In the Piano Studio

I think I write about Autumn being my favorite season as a piano teacher each year.  It continues to be a time of progress for my students, and I love working with them.  For many students who take a break over the summer, fall is a time to dive in deep with more energy.  For my students who take lessons over the summer, the regularity of the fall academic schedule (whether they go to school or homeschool) propels them forward.

I have a few new little students this year.  Introducing small people to their instrument is always joyful for me.  And my small students are always so playful.  These students also happen to be focused little ones who are zipping right along, learning new concepts all the time, and they seem excited to bounce right up to the piano each week.
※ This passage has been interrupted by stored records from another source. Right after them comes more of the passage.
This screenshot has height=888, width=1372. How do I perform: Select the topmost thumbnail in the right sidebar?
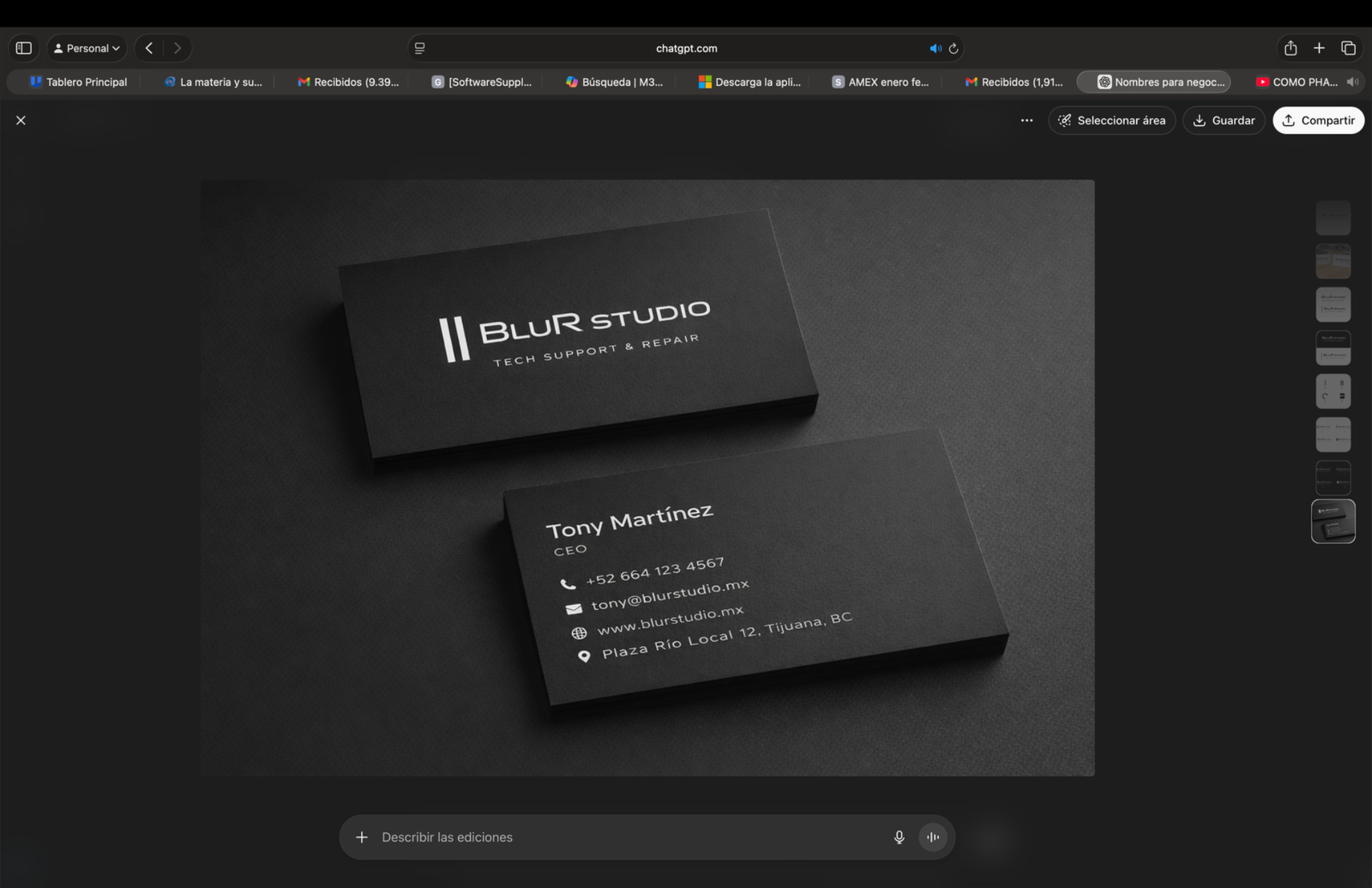click(x=1333, y=217)
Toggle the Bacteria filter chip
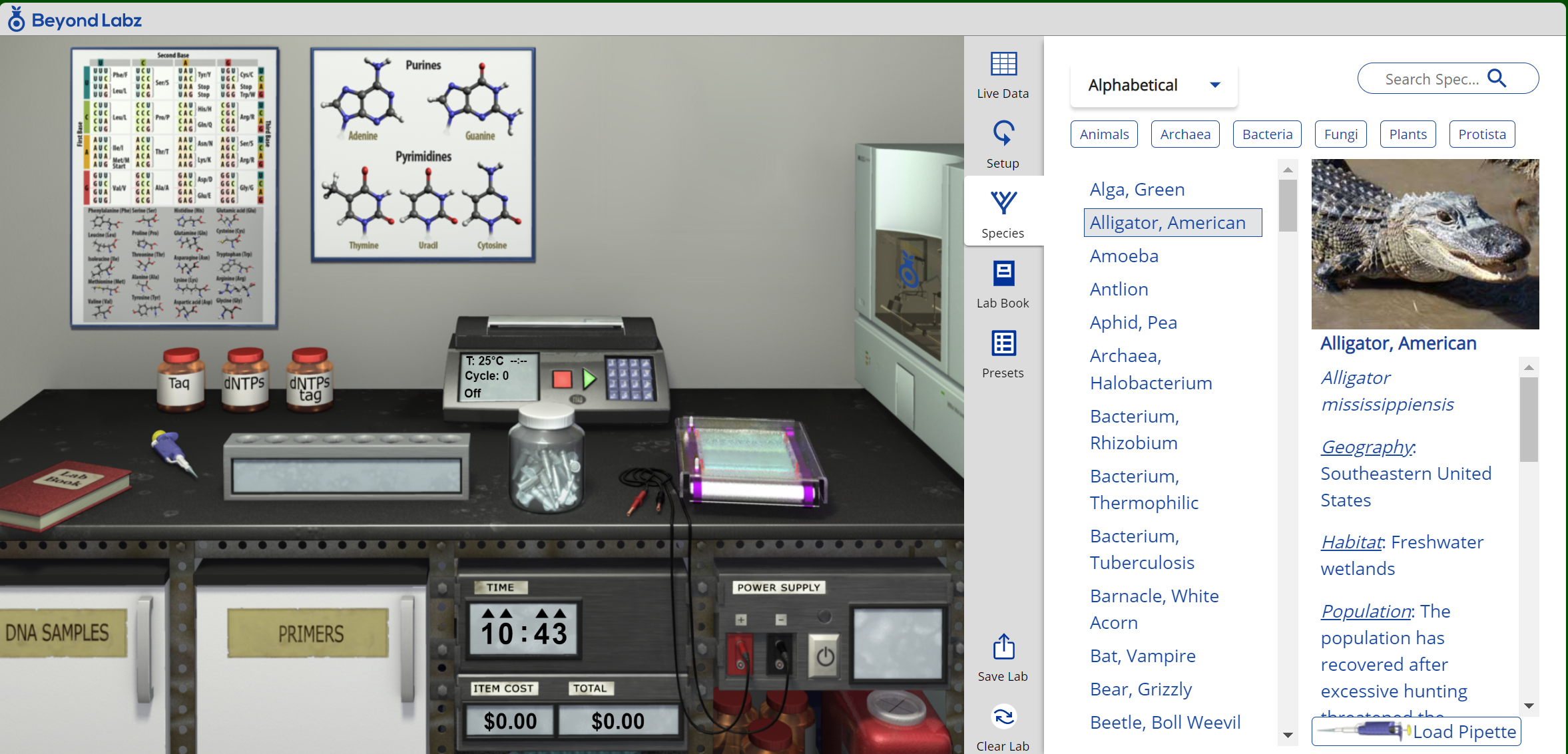 click(x=1267, y=134)

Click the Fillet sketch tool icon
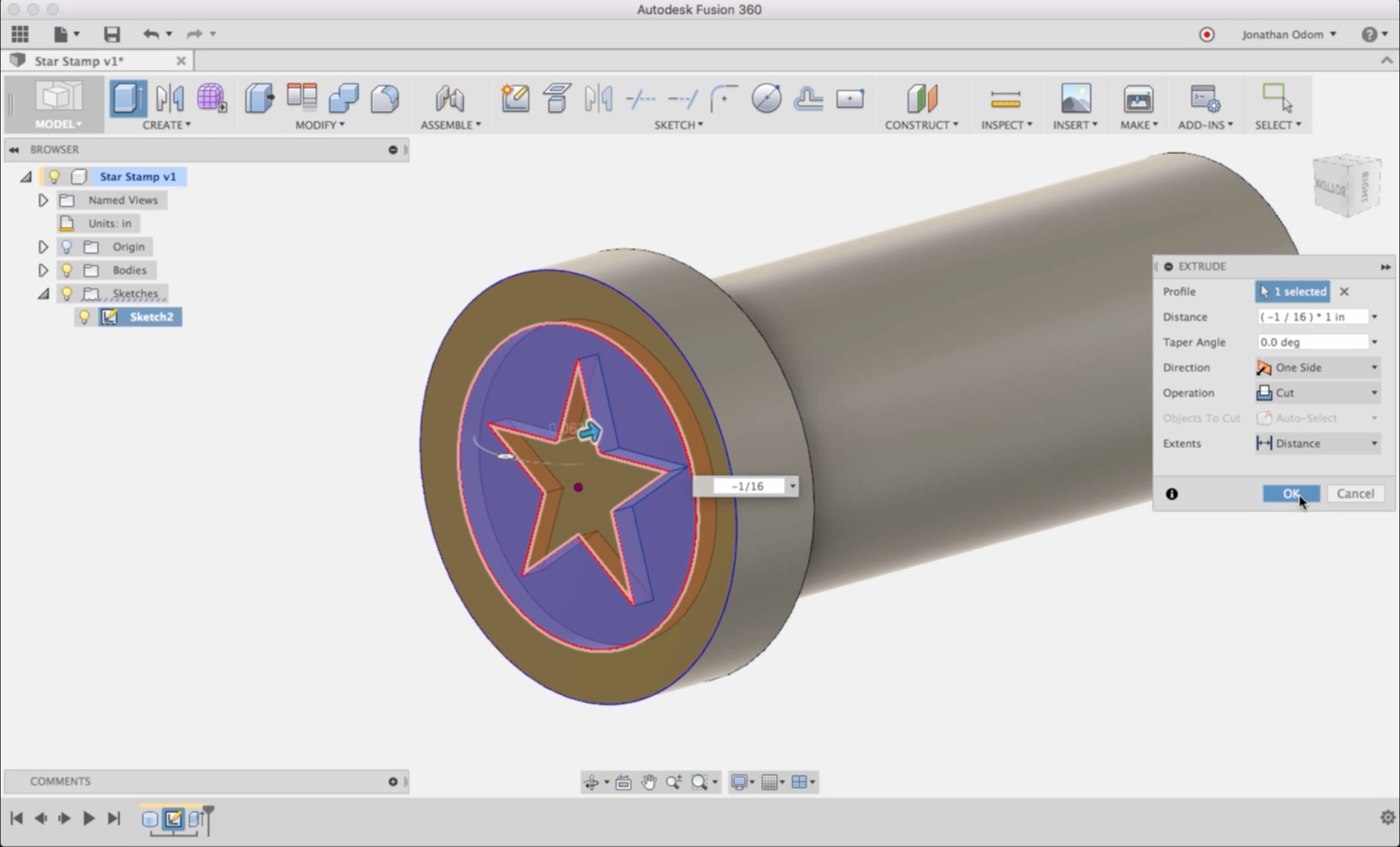pyautogui.click(x=724, y=98)
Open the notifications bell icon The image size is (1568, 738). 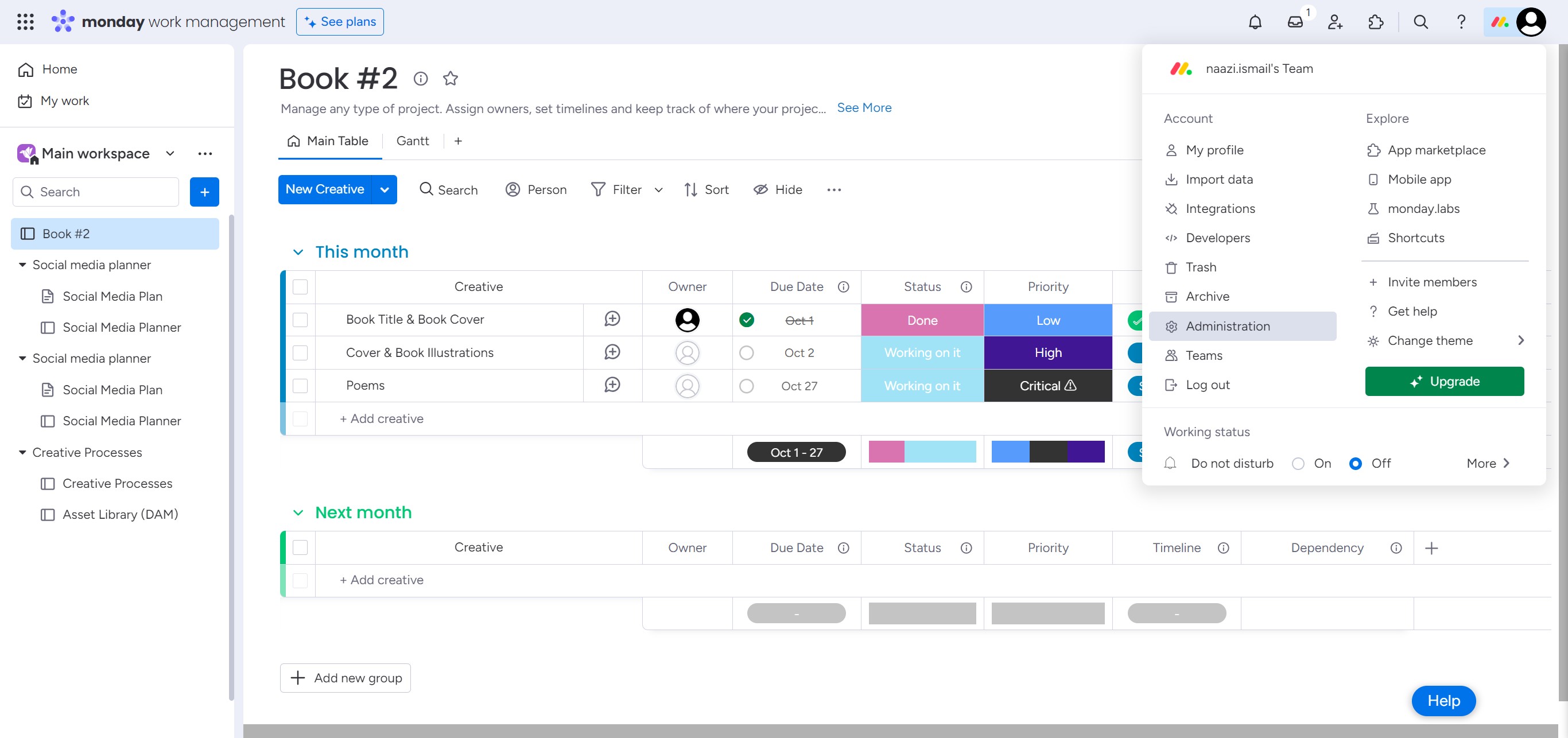(x=1255, y=22)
On one recent teaching day, one of my teenage boy students was finishing his lesson, and another teenage boy student was waiting for his lesson.  I was playing through some music for the first student to choose from, and when I finished, the first student looked at the next student and said, “I don’t know which one to pick.  The ones that sound good are always the ones that are practically impossible to play.”  The second student enthusiastically agreed.  It made me laugh.

Another one of my teenage boy students recently started a new piece.  Sight-reading is always challenging, and at one point he stopped playing, sighed, looked over at me and said, “You know, I just want to be able to play it really great right away!”  Don’t we all!  The struggle of music is hard, and every musician struggles when they growing.  That means every musician struggles with learning and perfecting music as a lifelong endeavor, because there is no end to the difficulty of music.  But even though that struggle is hard and frustrating, it’s also what makes learning new music fun, because when you’ve conquered it, you really feel like you’ve done something.  I got to have  a great conversation with that student.

Speaking of these teenage boy students, I love that they keep showing up for piano lessons.  It’s awesome!  I love my little students, my big students, my elderly student, the boys and the girls.  I love that every half an hour I get to listen to a new, completely different person learning to play music.  I can jump from age 6 to age 70 something just like that.  The bench goes up and in, and a footstool is added for my teensy little ones, and then the bench scoots out and down for those gigantic teenage boys.

I love that sometimes I get to sneak in a little bit of practicing between students, and for the first time in 14 years, this fall I have been enjoying teaching lessons to my homeschool students in a perfectly quiet house, while all my kidlets are still at school.